Monday, November 20, 2006

Time For a Principled Resignation


If Rob Gouhig has a shred of honor and self-respect, he should resign his position in the Nagin administration. Seriously. In case you missed Saturday's paper:*
City officials refused to provide bid documents following the 10-minute conference, despite requirements of the state's public records law that in general oblige public entities to grant immediate access to available public documents. Assistant City Attorney Shawn Lindsay first demanded a written public records request, and after one was provided, said that only one lawyer in the city attorney's office handles requests for public records, and she was out of the office Friday.

That's not the first time the Nagin Administration has stonewalled an FOIA request. It's not even the first time since the end of the "100 Days." There was also some recent stonewalling about technology contracts:
Though The Times-Picayune has filed three public-records requests with City Hall for information about technology contracts, it took more than a month for city officials to produce a response.

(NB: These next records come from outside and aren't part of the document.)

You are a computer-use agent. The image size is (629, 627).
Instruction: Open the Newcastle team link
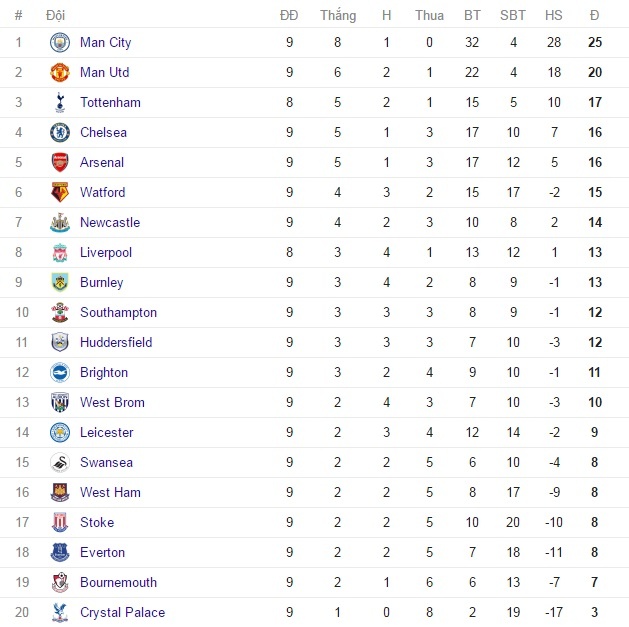(x=110, y=222)

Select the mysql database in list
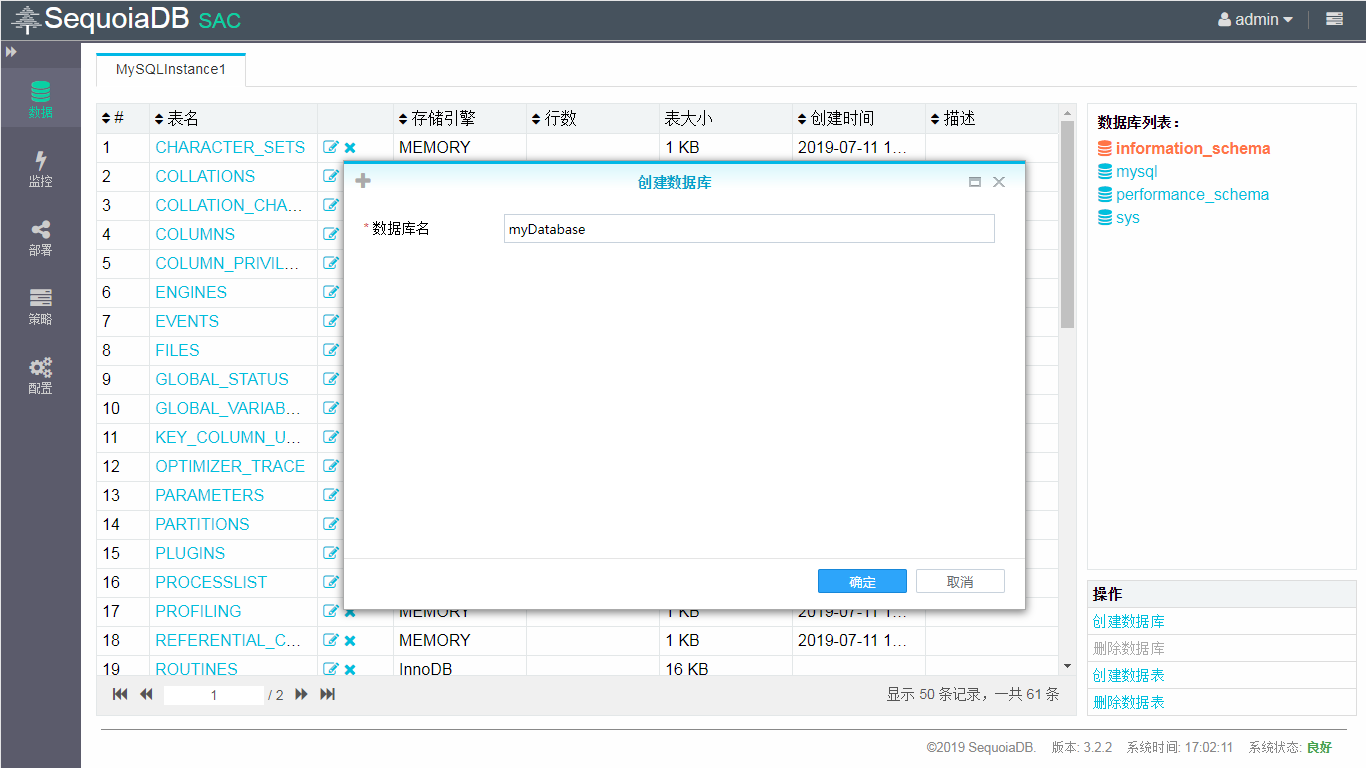1136,171
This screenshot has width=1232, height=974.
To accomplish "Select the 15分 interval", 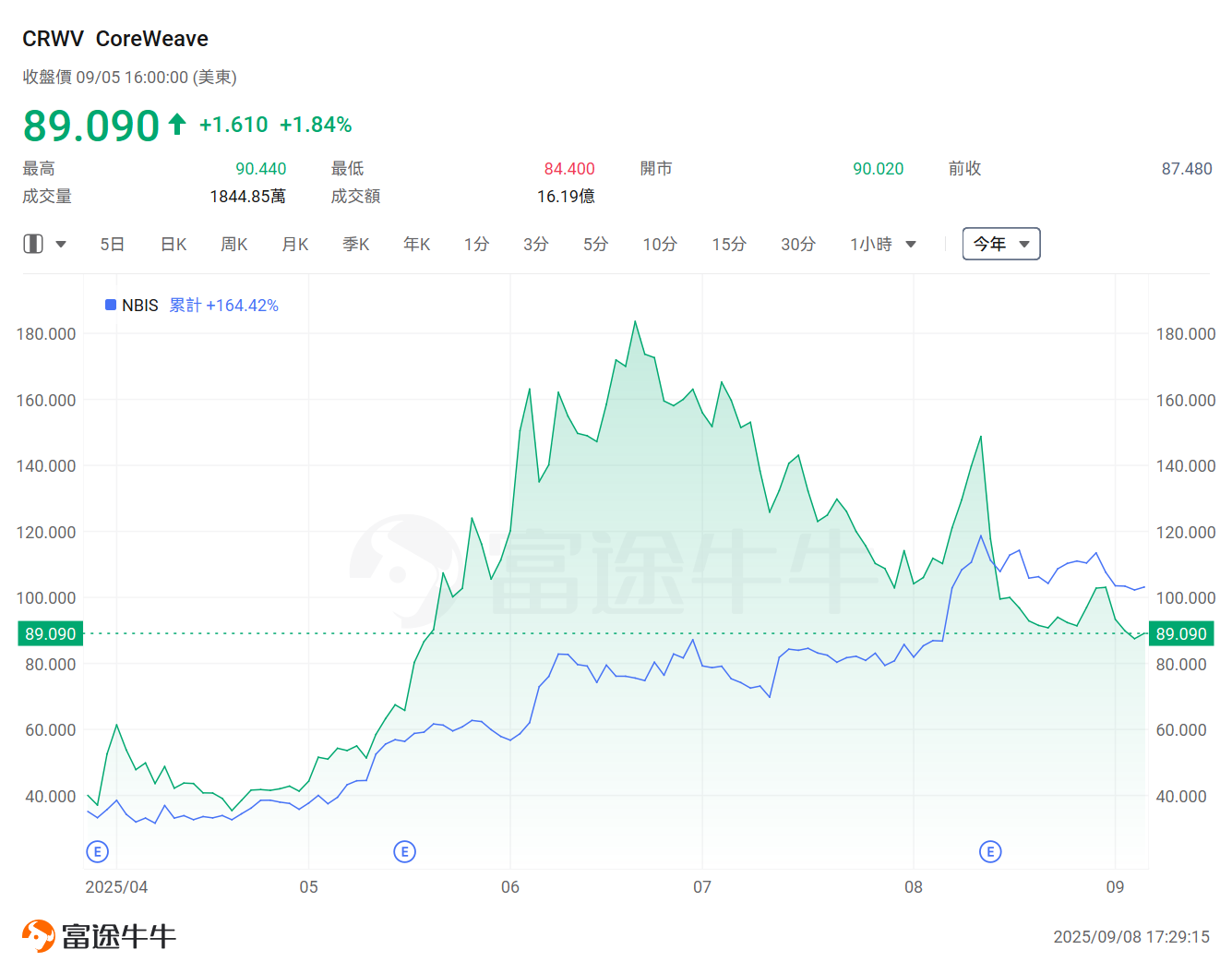I will pos(729,244).
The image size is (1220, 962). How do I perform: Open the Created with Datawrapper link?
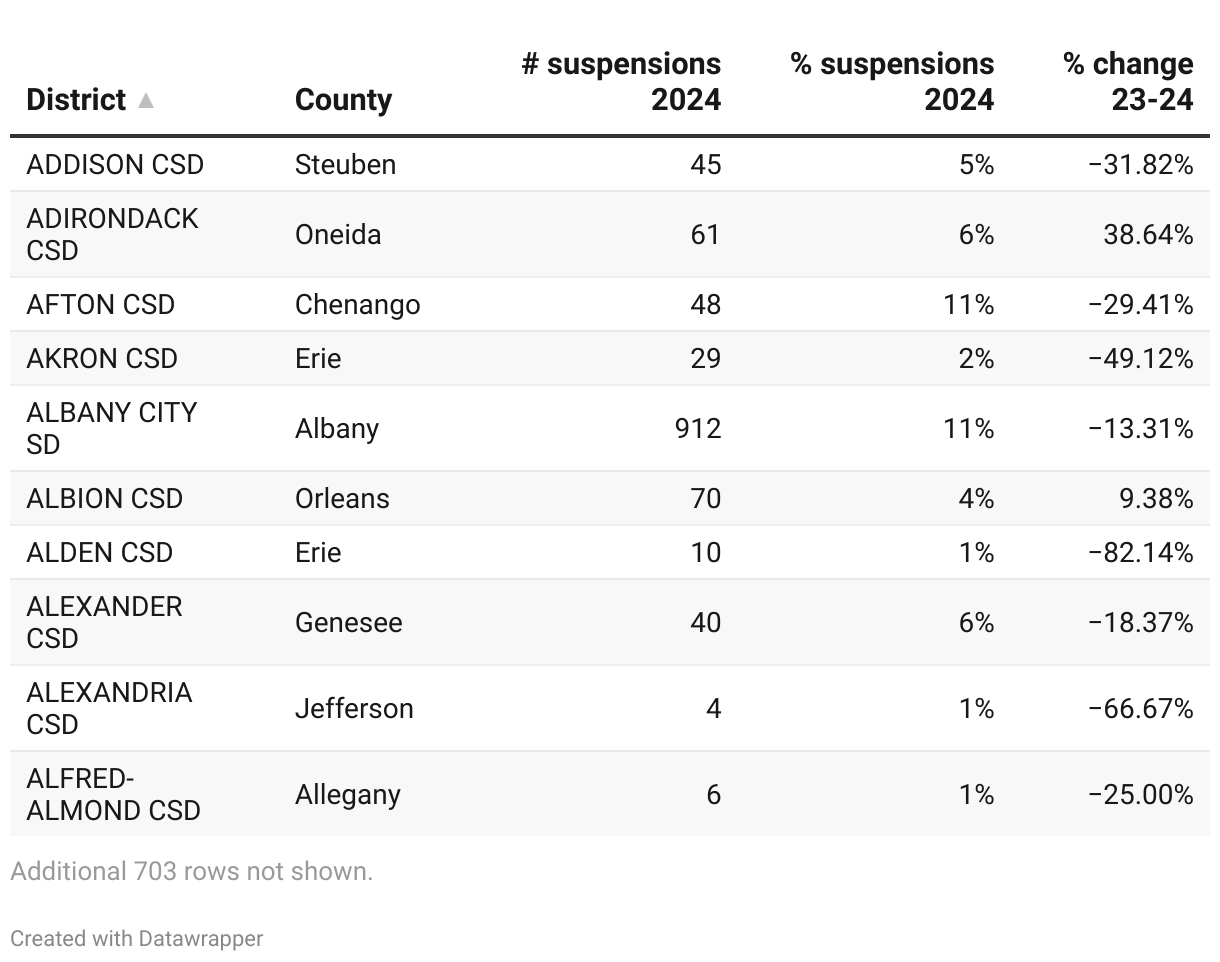pos(137,938)
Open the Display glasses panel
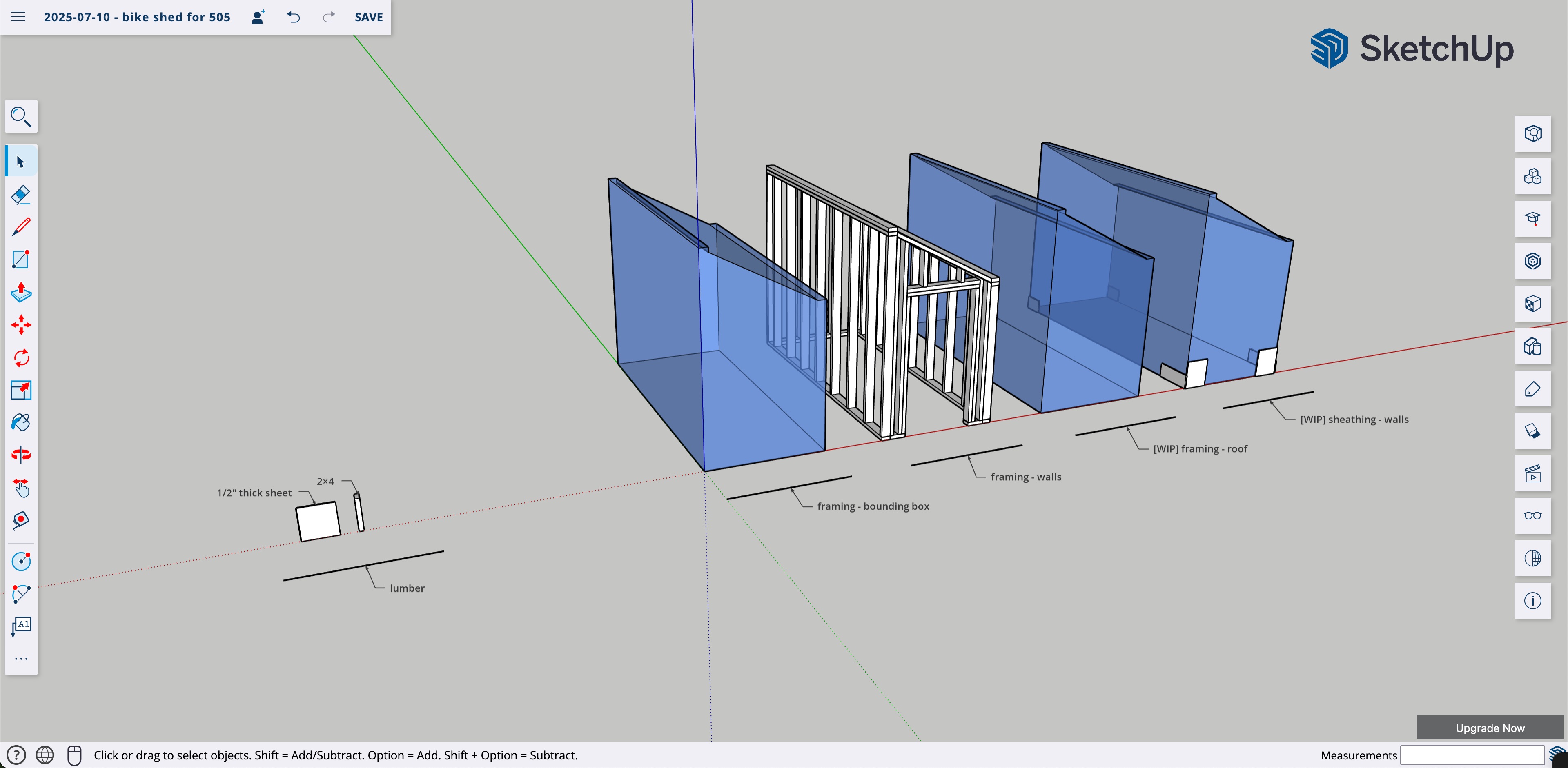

The first request was filed more than a month ago, and the law requires a response within three days. On Friday, the Nagin administration said the records are being compiled and "as soon as (they) are available, we will contact you immediately."

If you're wondering at the Couhig connection, it goes back to the beginning of the "100 days:
"My goal at the end of the 100 days is that we have made substantive progress in the quality of life in New Orleans (and) that there is better understanding for what the future portends in the city of New Orleans".

Describing himself now as a dutiful member of Nagin's team, Couhig said he wants to help the mayor foster transparency at all levels of city government.

"I think what the mayor believes is that we're in better shape than some of us who were running against him believe," Couhig said, adding that his task in the coming months will be to get all residents on the same page.

I suppose that everybody would be on the same page if we all just accepted everything the mayor told, but it's difficult to reconcile administration actions with Couhig's stated goal of transparency. If that was Couhig's real goal, he's been had and he should give up on any notion of using his access to influence the mayor. Clearly, the mayor has interest in Couhig's goals. I can't imagine an easier goal to accomplish than greater transparency, yet this administration treats contract proposals like top-secret intelligence. Couhig's help hasn't done the mayor much good in that department.

That's assuming Couhig takes transparency seriously in the first place. At the "100 day" presentation, Couhig repeated the claim that the city was operating on a quarter of its pre-Katrina budget. I've been over this twice before, that claim is deliberately misleading. If it's not a bald-faced lie, it's a distortion of hyperbole exaggerationration (okay, I'm no Winston Churchill). The city had an operating budget of $324M this year; it's never been four times that, not even close. It was $460M in 2004. When Mr. Couhig quits lending credibilityibilty, maybe he'll come to work for me. My IQ's 190, I bench 450lbs and I...won't go there.

*Though it's not relevant to this post and I don't want to knock the article as a whole, I was disturbed by one passage from the article:
Echoing his re-election promise to clean up New Orleans, particularly tourist hot spots, Mayor Ray Nagin has said all three new deals, which are slated to begin Jan. 2, will provide better service than under the current contract with Waste Management, which had been worth $18 million annually before it was reduced to $9.4 million this year to account for the city's diminished population.

That sounds like the reporter bought administration spin. Every candidate promises a cleaner city and a cleaner French Quarter; I certainly don't recall it being a major pledge. At any rate, the city doesn't need to spend millions more to empty garbage cans that it was able to empty prior to Katrina.

Update:Oyster raises the question of whether Couhig still has a position in the Nagin administration. I have to admit that I wasn't sure and a quick google search didn't answer the question. It was sloppy to go by the impression I got two months ago, but it's largely irrelevant. Couhig bears at least some responsibility for the fact that Nagin can claim to have put "transparent spending policies in place" without getting laughed out of town. If Couhig still has an advisory position he should resign; if he doesn't, he should use his position on radio to demand that Nagin start following those transparent spending policies.

So how about it, Rob? If you're reading this, do you really think that the city has transparent spending policies? If not, shouldn't you say something?